Known to many as the Queen of Swing, Norma Miller is an author, choreographer, dancer, comedian and actor whose career spans over seven decades. Discovered at the age of twelve by the Savoy Ballroom's legendary dancer Twist Mouth George, Ms. Miller has been in show business ever since.
Honored with a 2003 National Heritage Foundation Fellowship from the National Endowments of the Arts for her role in creating and continuing to preserve "the acrobatic style swing dance, known as the Lindy Hop," Ms. Miller (at a young 87 years of age) continues to be an inspiration to all who know her.
"The NEA's National Heritage Award is a great honor," says Ms. Miller. "It has put me on track to become a film producer and I intend this one should be just the first of many."
Herbert "Whitey" White noticed Norma when she was just 14 years old. Not long after that, Whitey was watching some of his dancers in a contest at the Apollo and once again saw young Norma defeat his dancers. The next day Whitey appeared at Norma's home and told her he would prefer her to dance with him rather than against him. He invited her to join Whitey's Lindy Hoppers.
Norma then Norma Miller was the youngest of Whitey's Lindy Hoppers when she joined the group. She was from the start a very creative dancer with her own often comic style and she possessed an outstanding sense of rhythm. The author of several books, Ms. Miller's latest book, Swing Baby Swing chronicles the evolution of the swing culture into the 21st century. Ms. Miller's biography, Swingin' at the Savoy: A Memoir of a Jazz Dancer, recollects her youthful encounters with Ella Fitzgerald, Count Basie, Duke Ellington, Billie Holiday, Benny Goodman, Artie Shaw, Ethel Waters and other jazz legends.

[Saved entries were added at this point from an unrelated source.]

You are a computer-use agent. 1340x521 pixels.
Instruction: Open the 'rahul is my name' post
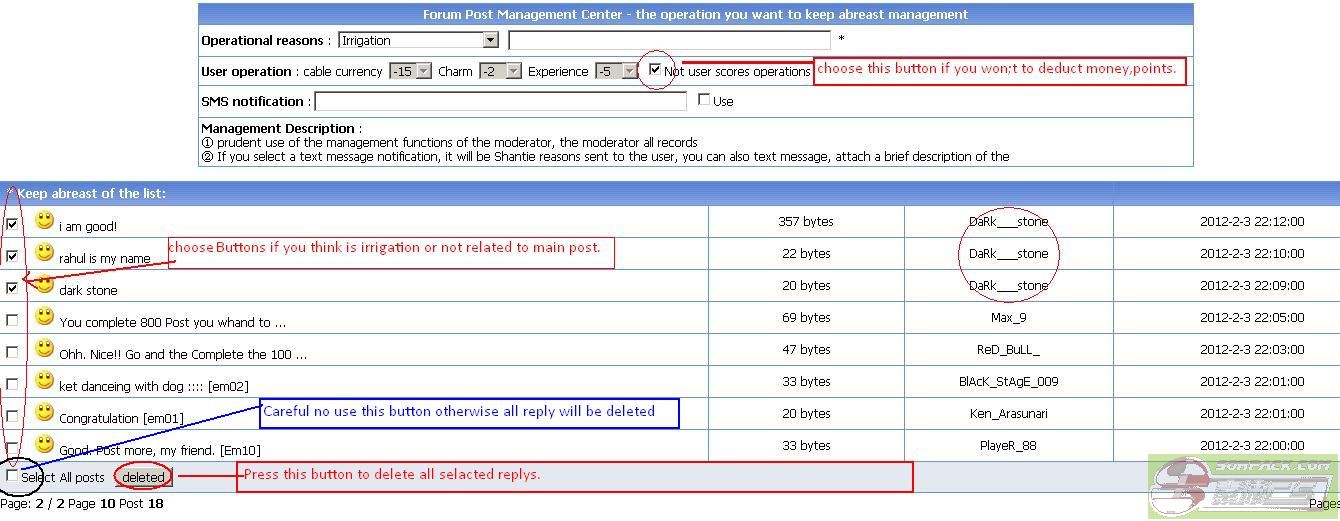point(104,259)
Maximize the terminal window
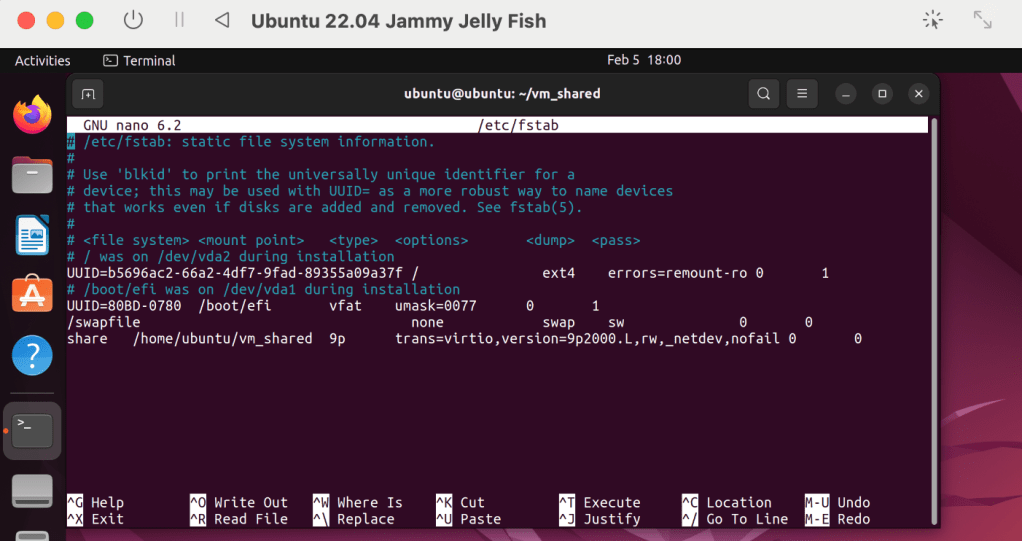Viewport: 1022px width, 541px height. tap(882, 94)
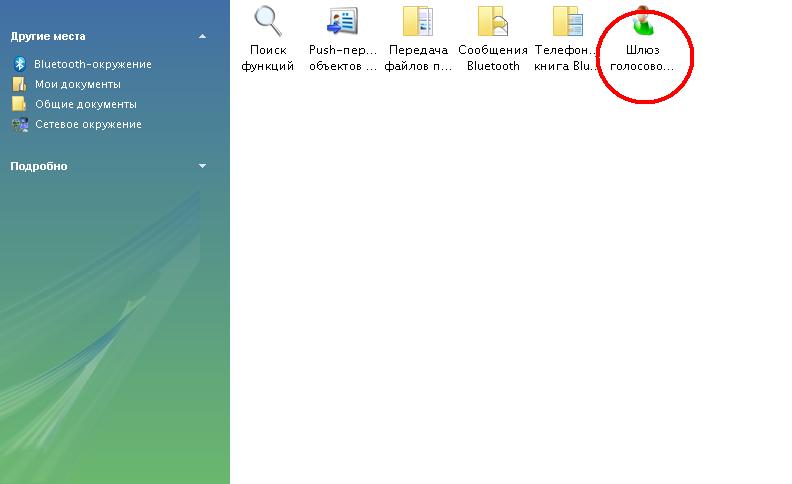Select the Шлюз голосовой связи icon
This screenshot has height=484, width=792.
[x=643, y=21]
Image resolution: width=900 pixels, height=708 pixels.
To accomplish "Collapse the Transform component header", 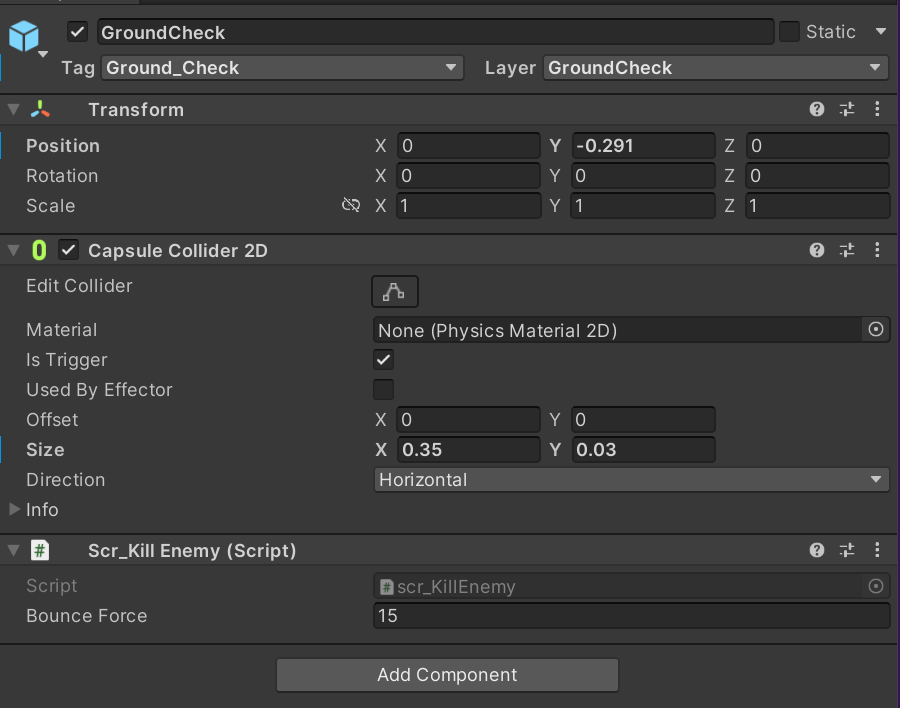I will 14,109.
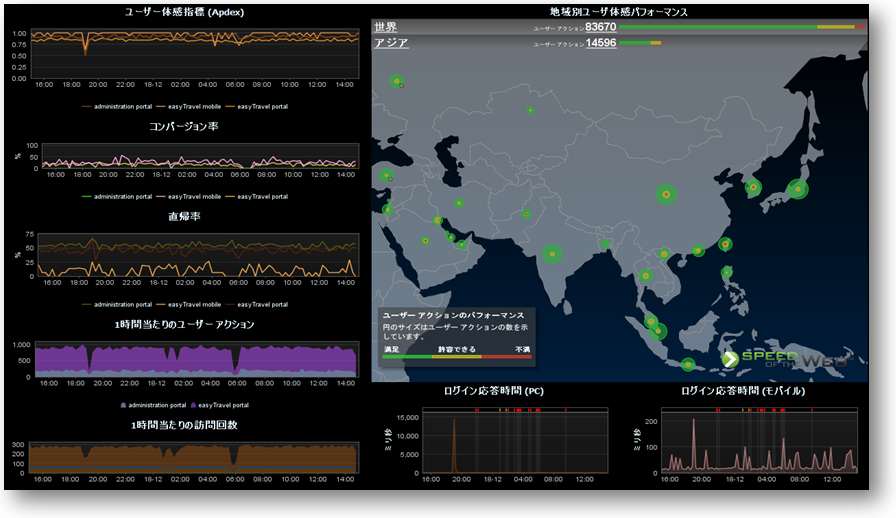Select the marker over Taiwan

(725, 243)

Ms. Miller has also been the subject of many documentaries including National Geographic's Jitterbug (1991) and the Smithsonian Jazz series on NPR. In Ken Burn's documentary Jazz (2001), her recollections provide a first hand account of the Harlem music and dance scene in the 1930s and 40s. Ms. Miller's film credits include the Marx Brother's A Day at the Races (1937) and Hellzapoppin (1941); Spike Lee's Malcolm X (1992); Debbie Allen's Stompin' at the Savoy (1992) and John Biffar's Captiva (1995.) In the sixties, she began working with Redd Foxx at his comedy club and later joined him on the 1970's television series, Sanford and Son, serving as a stand up comic, actor and choreographer.

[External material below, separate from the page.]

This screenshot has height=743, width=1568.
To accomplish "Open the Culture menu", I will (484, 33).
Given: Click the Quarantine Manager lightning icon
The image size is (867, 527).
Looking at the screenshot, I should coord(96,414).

The documentary, Queen of Swing by Florida filmmaker John Biffar, takes an inside look at Norma Miller's influence in the globalization of America's jazz culture and her and her fellow artist's role in racial integration; and features interviews with Bill Cosby and the late Leonard Reed.
A vivacious and outspoken personality Norma continues to travel the world spreading her love of Lindy Hop.